A new discovery could bring the medical research community closer to developing one vaccine that could target a variety of global pathogens.

Researchers from the University of Southampton learned that an integral part of the body’s immune system called natural killer cells (NK cells) can use a single receptor called KIR2DS2 to identify many different viruses like Zika, dengue, and hepatitis C.

The team analyzed DNA from more than 300 patients exposed to the Hepatitis C virus. Findings indicated the KIR2DS2 receptor was associated with successfully clearing virus.

This mechanism of action was due in part to targeting a non-variable part of the virus called the NS3 helicase protein, which plays an important role in letting the virus work properly.
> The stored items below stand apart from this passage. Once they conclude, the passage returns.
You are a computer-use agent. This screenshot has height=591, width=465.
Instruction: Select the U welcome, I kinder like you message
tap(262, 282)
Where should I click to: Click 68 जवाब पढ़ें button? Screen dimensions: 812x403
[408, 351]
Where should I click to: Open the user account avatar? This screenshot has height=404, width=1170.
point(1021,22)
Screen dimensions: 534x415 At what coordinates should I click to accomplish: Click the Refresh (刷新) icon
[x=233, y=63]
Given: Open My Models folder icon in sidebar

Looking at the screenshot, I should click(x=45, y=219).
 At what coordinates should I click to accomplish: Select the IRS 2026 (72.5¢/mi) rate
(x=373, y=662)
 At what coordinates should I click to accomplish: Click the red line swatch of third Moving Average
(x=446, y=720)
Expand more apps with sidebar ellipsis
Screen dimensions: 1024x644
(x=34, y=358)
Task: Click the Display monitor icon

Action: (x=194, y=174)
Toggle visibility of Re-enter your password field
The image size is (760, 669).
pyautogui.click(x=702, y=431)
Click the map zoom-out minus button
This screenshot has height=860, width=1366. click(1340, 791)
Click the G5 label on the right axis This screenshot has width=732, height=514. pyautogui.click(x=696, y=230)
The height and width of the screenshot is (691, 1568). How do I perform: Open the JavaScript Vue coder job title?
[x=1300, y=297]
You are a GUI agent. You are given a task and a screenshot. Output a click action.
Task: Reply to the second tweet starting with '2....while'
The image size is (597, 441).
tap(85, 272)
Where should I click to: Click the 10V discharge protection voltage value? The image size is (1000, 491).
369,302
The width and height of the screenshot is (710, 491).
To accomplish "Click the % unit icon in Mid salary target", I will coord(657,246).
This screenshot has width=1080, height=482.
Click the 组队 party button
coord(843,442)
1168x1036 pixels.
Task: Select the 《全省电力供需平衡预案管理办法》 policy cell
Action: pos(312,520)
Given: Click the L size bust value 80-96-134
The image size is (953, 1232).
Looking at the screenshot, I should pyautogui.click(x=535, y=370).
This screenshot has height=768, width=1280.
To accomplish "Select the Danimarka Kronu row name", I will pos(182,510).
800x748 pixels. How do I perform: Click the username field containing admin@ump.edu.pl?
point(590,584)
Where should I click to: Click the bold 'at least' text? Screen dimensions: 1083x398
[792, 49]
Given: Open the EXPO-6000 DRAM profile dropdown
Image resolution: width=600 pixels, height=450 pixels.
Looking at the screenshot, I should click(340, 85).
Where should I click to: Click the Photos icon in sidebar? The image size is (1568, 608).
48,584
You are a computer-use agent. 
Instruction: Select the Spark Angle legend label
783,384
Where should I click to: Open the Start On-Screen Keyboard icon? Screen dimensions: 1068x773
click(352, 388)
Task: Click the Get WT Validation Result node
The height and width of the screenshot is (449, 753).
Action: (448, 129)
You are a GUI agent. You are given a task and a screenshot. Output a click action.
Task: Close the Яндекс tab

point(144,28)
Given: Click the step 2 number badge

This specific protein does not change when an infection occurs compared to other proteins so the immune system is able to latch onto it and let the NK cells attack the threat.

More tests demonstrated this mechanism could be a vital target in different viruses like Zika and dengue, which also host a region within their NS3 helicase protein that is recognized by the KIR2DS2 receptor.

“We believe that by targeting this NS3 helicase region, we could make a new type of vaccine based upon natural killer cells, which can be used to help protect people from these infections,” said lead researcher Salim Khakoo, professor of hepatology at the University of Southampton, in a statement.

Khakoo’s team cautioned that this research is still an early stage and animal studies/clinical trials will be needed to test the findings.

However, they plan on conducting more experiments to determine whether these KIR2DS2+ NK cells are protective during acute flaviviral infections potentially leading to a vaccine that targets natural killer cells.

Also, Khakoo believes a similar process could work for cancer.

"Cancer treatments that use the body's own immune system are becoming more common. Our findings present a completely new strategy for virus therapeutics which could be easily translated into the field of cancer. The next few years are going to be very exciting in this field,” said the professor.

The study was published in the journal Science Immunology.